(Records supplied begins)

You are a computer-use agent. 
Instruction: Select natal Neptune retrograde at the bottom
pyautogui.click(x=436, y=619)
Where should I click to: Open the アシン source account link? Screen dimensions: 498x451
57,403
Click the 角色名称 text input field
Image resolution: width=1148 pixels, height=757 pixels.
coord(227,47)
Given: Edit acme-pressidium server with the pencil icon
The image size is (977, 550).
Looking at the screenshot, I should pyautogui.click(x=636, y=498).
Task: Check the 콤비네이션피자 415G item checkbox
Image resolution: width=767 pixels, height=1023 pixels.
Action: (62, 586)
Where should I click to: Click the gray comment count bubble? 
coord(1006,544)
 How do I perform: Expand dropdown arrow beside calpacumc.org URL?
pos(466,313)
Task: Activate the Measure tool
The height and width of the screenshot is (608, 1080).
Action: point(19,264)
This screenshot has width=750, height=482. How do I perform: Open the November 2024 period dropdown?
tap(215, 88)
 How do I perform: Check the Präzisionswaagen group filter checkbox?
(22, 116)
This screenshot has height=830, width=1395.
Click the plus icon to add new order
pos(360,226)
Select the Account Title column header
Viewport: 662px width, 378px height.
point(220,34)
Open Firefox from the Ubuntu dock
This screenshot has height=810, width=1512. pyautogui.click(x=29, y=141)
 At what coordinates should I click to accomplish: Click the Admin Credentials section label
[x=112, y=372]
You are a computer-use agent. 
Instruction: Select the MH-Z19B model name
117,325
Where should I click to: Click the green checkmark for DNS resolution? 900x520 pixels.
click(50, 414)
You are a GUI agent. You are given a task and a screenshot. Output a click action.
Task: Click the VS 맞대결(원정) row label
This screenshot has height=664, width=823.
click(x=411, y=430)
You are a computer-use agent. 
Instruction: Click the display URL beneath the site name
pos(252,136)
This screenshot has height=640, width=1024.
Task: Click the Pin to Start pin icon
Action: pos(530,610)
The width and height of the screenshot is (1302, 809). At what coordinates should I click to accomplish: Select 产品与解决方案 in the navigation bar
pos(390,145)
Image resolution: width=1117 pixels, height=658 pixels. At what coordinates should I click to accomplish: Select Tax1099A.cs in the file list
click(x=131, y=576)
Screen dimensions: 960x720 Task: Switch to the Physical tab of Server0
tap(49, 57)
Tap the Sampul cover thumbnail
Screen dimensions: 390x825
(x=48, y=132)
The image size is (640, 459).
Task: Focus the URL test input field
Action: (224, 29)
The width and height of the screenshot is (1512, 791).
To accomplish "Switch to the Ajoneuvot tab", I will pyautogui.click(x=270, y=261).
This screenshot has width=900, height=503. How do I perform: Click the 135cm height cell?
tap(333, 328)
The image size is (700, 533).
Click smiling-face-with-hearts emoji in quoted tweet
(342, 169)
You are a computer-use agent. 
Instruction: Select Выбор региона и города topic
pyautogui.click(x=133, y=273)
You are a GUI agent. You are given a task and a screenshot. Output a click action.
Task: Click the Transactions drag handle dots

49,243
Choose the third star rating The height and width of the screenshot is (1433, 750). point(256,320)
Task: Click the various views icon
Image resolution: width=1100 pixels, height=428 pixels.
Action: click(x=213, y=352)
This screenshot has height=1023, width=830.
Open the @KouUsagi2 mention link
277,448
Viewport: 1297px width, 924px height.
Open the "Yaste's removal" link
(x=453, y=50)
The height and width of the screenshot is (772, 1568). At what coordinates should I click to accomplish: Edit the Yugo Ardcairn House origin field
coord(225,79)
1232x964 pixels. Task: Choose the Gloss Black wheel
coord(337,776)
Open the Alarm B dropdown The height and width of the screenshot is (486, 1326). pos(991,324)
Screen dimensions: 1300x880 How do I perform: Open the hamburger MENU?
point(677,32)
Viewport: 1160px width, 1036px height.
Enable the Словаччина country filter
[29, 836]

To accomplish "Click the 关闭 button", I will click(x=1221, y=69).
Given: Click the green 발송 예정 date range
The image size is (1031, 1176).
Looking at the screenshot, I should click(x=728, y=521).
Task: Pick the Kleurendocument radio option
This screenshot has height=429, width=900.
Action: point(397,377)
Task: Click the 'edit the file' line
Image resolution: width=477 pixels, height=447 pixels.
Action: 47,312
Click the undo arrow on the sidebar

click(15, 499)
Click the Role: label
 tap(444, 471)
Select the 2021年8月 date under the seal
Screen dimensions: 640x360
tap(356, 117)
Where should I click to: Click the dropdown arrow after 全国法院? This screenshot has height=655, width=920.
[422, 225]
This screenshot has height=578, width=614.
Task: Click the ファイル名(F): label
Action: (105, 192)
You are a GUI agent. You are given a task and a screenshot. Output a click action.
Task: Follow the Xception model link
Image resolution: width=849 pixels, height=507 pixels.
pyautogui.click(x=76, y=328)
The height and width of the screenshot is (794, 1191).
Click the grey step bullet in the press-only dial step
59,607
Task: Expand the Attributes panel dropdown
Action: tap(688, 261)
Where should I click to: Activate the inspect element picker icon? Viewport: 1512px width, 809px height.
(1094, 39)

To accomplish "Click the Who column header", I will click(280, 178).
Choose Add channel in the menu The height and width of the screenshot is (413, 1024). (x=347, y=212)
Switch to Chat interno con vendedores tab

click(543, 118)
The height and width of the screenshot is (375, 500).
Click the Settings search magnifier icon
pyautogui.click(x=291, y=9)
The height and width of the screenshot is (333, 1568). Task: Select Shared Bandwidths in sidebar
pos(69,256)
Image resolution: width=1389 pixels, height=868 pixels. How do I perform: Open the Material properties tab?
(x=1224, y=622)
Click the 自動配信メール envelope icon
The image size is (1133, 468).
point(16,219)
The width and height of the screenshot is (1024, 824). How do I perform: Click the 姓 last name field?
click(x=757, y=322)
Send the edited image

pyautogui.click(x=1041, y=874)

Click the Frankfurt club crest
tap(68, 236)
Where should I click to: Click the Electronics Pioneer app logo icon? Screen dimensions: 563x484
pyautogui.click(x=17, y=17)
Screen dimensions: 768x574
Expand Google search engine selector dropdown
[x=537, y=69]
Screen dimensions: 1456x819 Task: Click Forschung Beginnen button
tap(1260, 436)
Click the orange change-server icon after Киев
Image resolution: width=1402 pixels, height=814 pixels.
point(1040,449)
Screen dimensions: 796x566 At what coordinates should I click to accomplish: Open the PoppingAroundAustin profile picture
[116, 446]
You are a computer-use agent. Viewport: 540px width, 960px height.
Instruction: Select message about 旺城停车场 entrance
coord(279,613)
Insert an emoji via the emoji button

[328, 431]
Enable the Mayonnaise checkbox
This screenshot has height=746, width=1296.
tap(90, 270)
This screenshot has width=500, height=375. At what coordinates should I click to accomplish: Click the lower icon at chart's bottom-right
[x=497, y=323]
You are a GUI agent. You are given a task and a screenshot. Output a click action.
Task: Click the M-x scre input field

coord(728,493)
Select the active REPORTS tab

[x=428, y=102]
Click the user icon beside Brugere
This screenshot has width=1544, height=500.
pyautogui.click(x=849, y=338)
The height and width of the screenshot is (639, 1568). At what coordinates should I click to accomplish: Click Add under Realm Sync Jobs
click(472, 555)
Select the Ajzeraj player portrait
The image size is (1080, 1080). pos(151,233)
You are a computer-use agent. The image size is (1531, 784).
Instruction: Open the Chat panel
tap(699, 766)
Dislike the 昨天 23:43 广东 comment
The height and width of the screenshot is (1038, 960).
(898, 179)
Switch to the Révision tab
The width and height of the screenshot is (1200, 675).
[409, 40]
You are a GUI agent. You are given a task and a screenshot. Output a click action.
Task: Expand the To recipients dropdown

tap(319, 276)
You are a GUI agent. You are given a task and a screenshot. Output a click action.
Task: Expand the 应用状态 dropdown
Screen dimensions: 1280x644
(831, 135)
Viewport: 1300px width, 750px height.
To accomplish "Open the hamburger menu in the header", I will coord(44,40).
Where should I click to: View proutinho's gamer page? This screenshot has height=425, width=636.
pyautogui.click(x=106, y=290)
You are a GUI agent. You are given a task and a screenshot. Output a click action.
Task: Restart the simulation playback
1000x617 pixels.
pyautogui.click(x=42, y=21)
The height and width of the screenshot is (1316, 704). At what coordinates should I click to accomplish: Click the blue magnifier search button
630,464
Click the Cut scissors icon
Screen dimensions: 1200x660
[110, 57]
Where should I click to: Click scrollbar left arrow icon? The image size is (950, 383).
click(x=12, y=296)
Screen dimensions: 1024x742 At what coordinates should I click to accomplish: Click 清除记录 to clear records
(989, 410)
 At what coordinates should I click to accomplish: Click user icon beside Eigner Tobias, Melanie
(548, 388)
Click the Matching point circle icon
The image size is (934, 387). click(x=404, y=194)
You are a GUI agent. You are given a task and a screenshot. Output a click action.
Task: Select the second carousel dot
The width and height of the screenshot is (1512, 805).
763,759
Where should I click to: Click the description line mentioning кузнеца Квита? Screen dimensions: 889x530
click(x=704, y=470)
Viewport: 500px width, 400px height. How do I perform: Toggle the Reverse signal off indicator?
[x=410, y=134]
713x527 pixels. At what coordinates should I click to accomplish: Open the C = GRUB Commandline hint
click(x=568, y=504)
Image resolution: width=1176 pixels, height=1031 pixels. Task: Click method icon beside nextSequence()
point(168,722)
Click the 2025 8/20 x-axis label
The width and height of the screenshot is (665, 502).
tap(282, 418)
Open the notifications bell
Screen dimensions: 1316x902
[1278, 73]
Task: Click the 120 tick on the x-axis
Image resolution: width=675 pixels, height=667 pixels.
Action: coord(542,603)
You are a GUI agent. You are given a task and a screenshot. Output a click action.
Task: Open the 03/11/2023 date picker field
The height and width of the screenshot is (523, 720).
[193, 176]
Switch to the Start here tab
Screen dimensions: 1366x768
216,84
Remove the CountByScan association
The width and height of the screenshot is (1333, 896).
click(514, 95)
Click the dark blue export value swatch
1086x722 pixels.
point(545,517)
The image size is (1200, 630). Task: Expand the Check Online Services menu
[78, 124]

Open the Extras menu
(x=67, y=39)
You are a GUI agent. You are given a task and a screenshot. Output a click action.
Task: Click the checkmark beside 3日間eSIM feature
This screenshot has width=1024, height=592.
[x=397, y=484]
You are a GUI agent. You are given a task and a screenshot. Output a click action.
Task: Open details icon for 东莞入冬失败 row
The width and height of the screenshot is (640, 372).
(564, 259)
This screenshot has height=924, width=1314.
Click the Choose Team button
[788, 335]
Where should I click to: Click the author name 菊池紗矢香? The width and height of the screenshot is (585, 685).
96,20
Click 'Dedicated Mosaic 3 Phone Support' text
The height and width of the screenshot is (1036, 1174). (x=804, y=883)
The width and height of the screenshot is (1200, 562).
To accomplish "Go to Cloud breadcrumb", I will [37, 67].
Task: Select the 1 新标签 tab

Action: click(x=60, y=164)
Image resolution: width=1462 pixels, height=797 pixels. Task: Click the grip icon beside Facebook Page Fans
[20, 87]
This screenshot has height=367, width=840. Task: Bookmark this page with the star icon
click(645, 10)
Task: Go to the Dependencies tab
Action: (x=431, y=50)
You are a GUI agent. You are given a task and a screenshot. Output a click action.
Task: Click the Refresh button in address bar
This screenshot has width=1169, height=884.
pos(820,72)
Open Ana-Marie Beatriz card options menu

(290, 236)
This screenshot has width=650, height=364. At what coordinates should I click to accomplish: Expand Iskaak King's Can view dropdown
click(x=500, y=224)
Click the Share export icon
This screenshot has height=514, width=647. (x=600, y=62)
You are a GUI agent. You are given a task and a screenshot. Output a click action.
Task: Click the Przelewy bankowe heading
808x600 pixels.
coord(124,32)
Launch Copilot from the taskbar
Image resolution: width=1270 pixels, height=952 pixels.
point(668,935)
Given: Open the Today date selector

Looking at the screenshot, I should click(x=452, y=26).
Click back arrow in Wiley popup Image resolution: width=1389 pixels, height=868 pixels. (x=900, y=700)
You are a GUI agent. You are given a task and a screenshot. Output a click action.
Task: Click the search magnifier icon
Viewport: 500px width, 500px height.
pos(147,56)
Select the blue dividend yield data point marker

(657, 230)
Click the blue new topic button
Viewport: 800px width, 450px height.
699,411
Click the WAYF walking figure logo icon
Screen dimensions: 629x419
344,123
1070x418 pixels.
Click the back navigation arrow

(Records supplied ends)

## [Work item]
Would you copy, word for word, only the lines from the start of the listing to the one that contains "Task: Click the VS 맞대결(원정) row label", both included?

## [Response to the exercise]
You are a computer-use agent. 
Instruction: Select natal Neptune retrograde at the bottom
pyautogui.click(x=436, y=619)
Where should I click to: Open the アシン source account link? Screen dimensions: 498x451
57,403
Click the 角色名称 text input field
Image resolution: width=1148 pixels, height=757 pixels.
coord(227,47)
Given: Edit acme-pressidium server with the pencil icon
The image size is (977, 550).
Looking at the screenshot, I should pyautogui.click(x=636, y=498).
Task: Check the 콤비네이션피자 415G item checkbox
Image resolution: width=767 pixels, height=1023 pixels.
Action: (62, 586)
Where should I click to: Click the gray comment count bubble? 
coord(1006,544)
 How do I perform: Expand dropdown arrow beside calpacumc.org URL?
pos(466,313)
Task: Activate the Measure tool
The height and width of the screenshot is (608, 1080).
Action: point(19,264)
This screenshot has width=750, height=482. How do I perform: Open the November 2024 period dropdown?
tap(215, 88)
 How do I perform: Check the Präzisionswaagen group filter checkbox?
(22, 116)
This screenshot has height=830, width=1395.
Click the plus icon to add new order
pos(360,226)
Select the Account Title column header
Viewport: 662px width, 378px height.
point(220,34)
Open Firefox from the Ubuntu dock
This screenshot has height=810, width=1512. pyautogui.click(x=29, y=141)
 At what coordinates should I click to accomplish: Click the Admin Credentials section label
[x=112, y=372]
You are a computer-use agent. 
Instruction: Select the MH-Z19B model name
117,325
Where should I click to: Click the green checkmark for DNS resolution? 900x520 pixels.
click(50, 414)
You are a GUI agent. You are given a task and a screenshot. Output a click action.
Task: Click the VS 맞대결(원정) row label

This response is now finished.